Находиться где-то еще, нежели место, где ты уже и так находишься, есть безусловная роскошь в бытовом плане, риторика — в плане языка и… необходимость — для философа. Судьба философа связана с постоянным усилием, предпринимаемым им для избежания собственной судьбы. В этом смысле проза Пятигорского — еще одна попытка избежать судьбы философа Пятигорского, однако в этих попытках и реализуется, как кажется, его философская судьба.
Илья КАЛИНИН
1 Это часто встречающееся (в том числе и в редакторской аннотации к рецензируемому сборнику рассказов) определение — «интеллектуальная проза» — по своей бессмысленности может сравниться лишь с таким своим кинематографическим аналогом, как «Кино не для всех».
2 «Философская проза» — характеристика, которой следовало бы определять не философию в прозе (как это принято), а философский дискурс как таковой.
3 Противоречие это снимается, если учесть, что символический смысл образы сновидения приобретают исключительно в процессе его толкования; до интерпретации, то есть в самом сновидении все, действительно, абсолютно буквально и равно самому себе.
4 Ср. также: «Я поставил под сомнение само существование понятия «истории» как «места», где происходит автоматическое распределение во времени причинно-следственно связанных фактов и обстоятельств и где происходит игра спонтанных сил, личностных и внеличностных» (Пятигорский А. М. О психоанализе из современной России // Пятигорский А. М. Избранные труды. М., 1996. С. 122). Отрицание тождественности местонахождения и включенности в историческую ситуацию демонстрирует само название статьи. Находясь в Лондоне и публикуя текст в Турине (первая публикация в журнале «Россия / Russia» в 1977 году), Пятигорский называет свои «Буддистические заметки» — «О психоанализе из современной России». (Приведение данного философского контекста обусловлено не необходимостью понимания прозаического текста, а необходимостью, продиктованной жанровой природой рецензии.)
5 «Тема моих занятий сейчас, — говорит герой первого «сна», — роль страха в формировании сюжетов литературных произведений» (с. 8).
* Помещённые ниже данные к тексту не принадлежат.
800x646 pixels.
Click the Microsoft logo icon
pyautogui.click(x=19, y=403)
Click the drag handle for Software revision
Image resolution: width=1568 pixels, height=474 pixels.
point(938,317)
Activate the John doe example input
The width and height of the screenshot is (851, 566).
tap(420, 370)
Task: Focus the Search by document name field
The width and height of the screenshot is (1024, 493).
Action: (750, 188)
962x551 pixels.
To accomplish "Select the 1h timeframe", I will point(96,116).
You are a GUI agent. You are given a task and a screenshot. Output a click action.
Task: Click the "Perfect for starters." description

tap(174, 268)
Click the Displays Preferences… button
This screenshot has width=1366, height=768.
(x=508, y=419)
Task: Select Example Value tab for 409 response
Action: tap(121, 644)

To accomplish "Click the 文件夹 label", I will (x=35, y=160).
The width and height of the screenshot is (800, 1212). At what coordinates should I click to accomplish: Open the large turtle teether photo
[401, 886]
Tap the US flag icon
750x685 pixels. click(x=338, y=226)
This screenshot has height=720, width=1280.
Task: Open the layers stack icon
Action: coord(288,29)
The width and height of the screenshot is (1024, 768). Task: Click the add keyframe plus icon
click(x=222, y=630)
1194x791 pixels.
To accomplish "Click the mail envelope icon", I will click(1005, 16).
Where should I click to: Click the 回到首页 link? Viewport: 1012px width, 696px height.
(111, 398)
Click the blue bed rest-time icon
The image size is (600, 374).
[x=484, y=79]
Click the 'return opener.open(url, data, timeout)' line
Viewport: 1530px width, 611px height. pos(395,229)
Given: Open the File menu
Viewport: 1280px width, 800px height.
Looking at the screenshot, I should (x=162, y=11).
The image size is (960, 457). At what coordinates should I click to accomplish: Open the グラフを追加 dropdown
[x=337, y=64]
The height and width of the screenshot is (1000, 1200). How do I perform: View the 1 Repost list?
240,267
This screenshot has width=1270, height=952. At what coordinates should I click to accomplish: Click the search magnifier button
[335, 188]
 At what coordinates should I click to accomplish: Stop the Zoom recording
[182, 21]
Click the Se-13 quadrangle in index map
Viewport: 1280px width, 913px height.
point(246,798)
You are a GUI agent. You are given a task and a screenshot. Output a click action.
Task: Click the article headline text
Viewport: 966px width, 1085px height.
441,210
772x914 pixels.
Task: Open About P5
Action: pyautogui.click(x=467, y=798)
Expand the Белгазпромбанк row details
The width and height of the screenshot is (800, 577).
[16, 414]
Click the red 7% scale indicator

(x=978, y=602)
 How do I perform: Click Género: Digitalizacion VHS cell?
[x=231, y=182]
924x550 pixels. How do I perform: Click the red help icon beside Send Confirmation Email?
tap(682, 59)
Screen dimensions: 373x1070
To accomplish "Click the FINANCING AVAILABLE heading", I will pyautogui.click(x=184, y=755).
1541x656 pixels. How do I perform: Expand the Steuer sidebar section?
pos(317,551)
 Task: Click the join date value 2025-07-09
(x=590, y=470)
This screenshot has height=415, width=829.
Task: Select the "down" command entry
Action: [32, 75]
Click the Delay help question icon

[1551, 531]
В то время как рассказчик «сна» сообщает, что возникновение этого сновидения вызвано страхом (см. выше), пространство самого сна оказывается местом, в котором герой страха не испытывает. Сон или литературный сюжет являются местом, куда вытесняются страхи, но их концентрация в них лишь способствует их рассеиванию. Превращения сна в рассказ — технология борьбы со страхами. Здесь техника психоанализа соприкасается с искусством рассказчика.